The task →
Once the line with "This screenshot has height=452, width=599." is found, write it out along with every line after it, exactly, up to the last line of the entries below. Exclude pictures.
##########
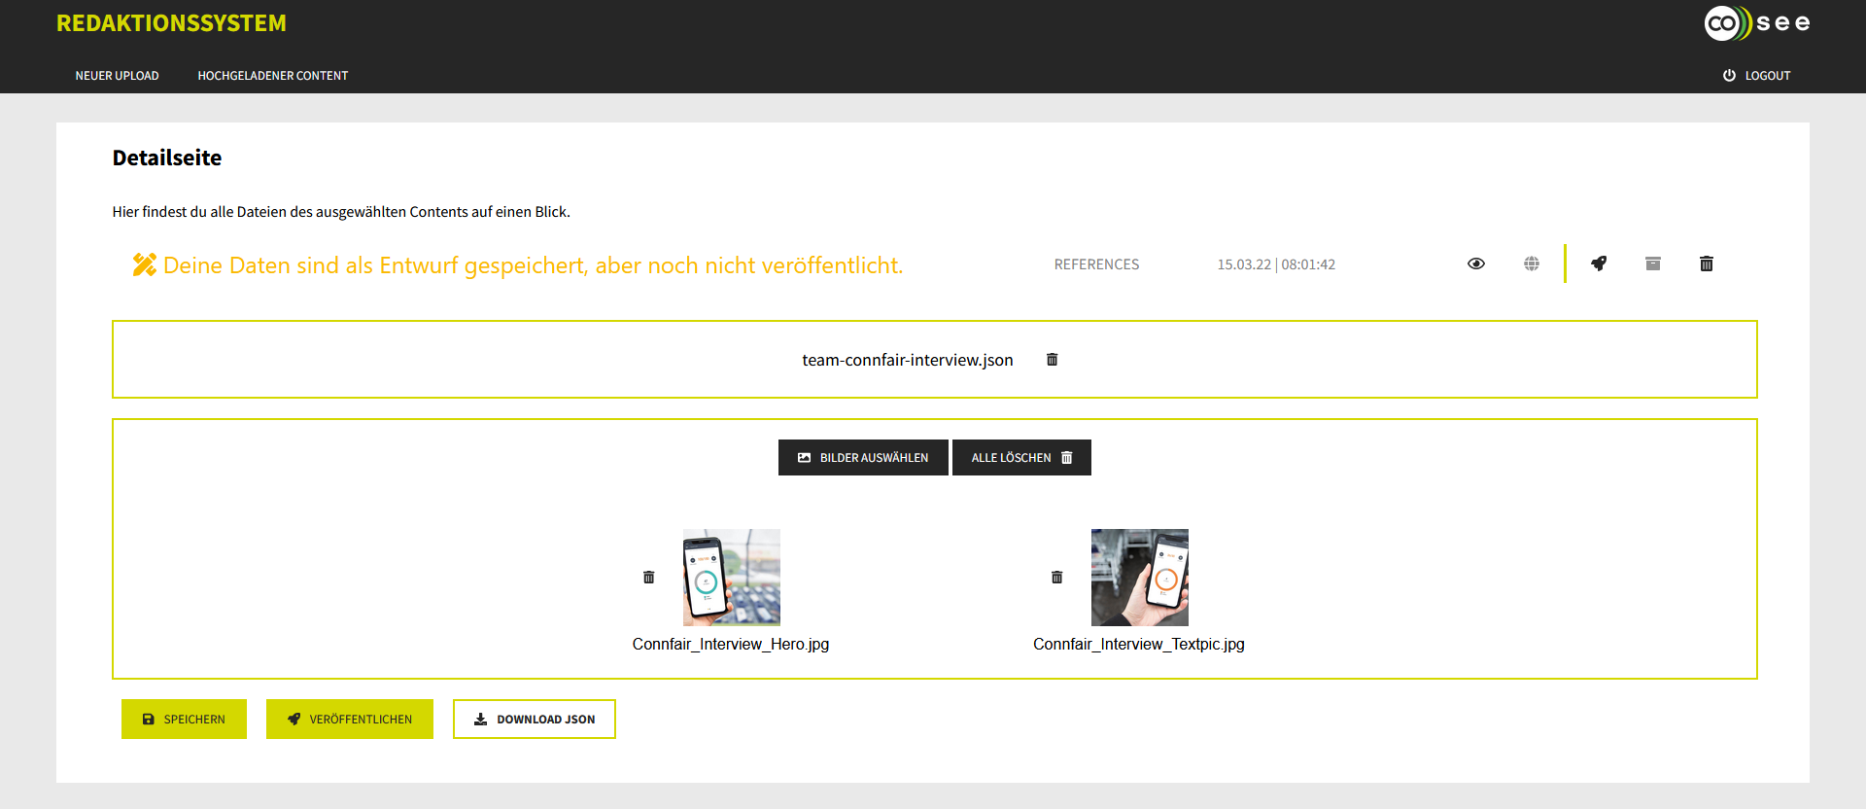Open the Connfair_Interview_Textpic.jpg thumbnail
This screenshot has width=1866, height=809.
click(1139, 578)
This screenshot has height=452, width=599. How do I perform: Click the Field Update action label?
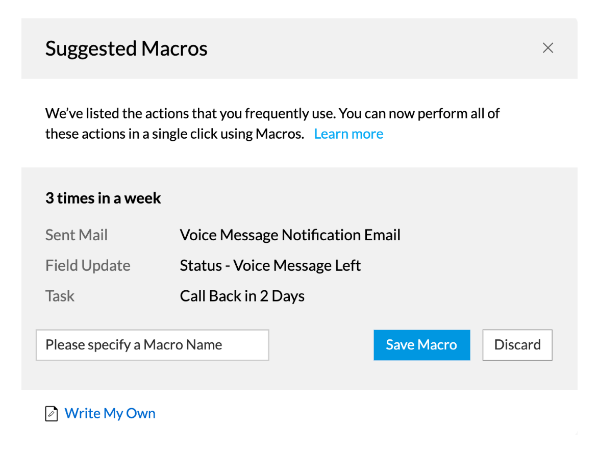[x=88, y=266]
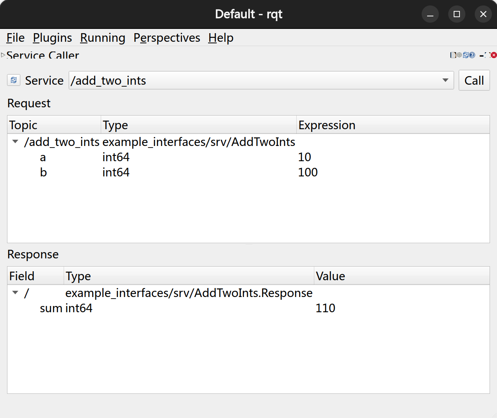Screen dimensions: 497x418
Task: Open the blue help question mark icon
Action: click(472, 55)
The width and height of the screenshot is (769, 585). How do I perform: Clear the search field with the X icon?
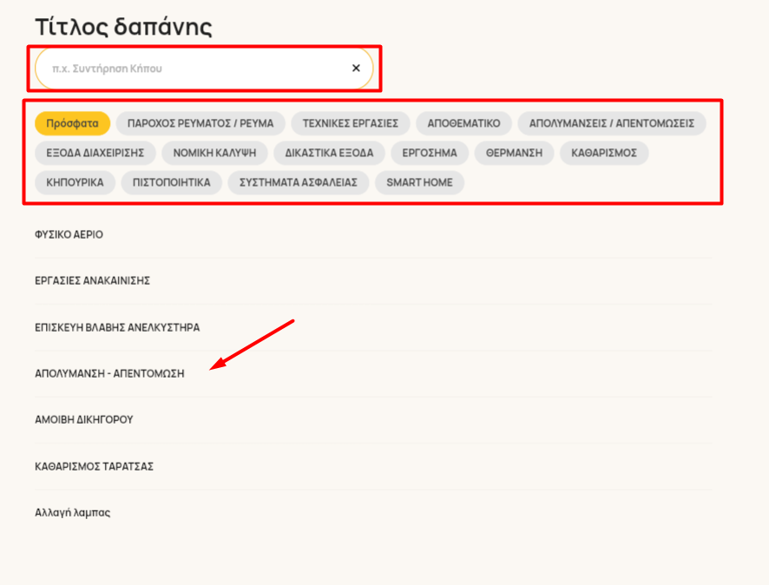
##########
Solved exercise →
This screenshot has height=452, width=599. How do I perform: Click the Field Update action label?
[x=88, y=266]
Screen dimensions: 497x418
Task: Open the blue help question mark icon
Action: click(472, 55)
The width and height of the screenshot is (769, 585). How do I perform: Clear the search field with the X icon?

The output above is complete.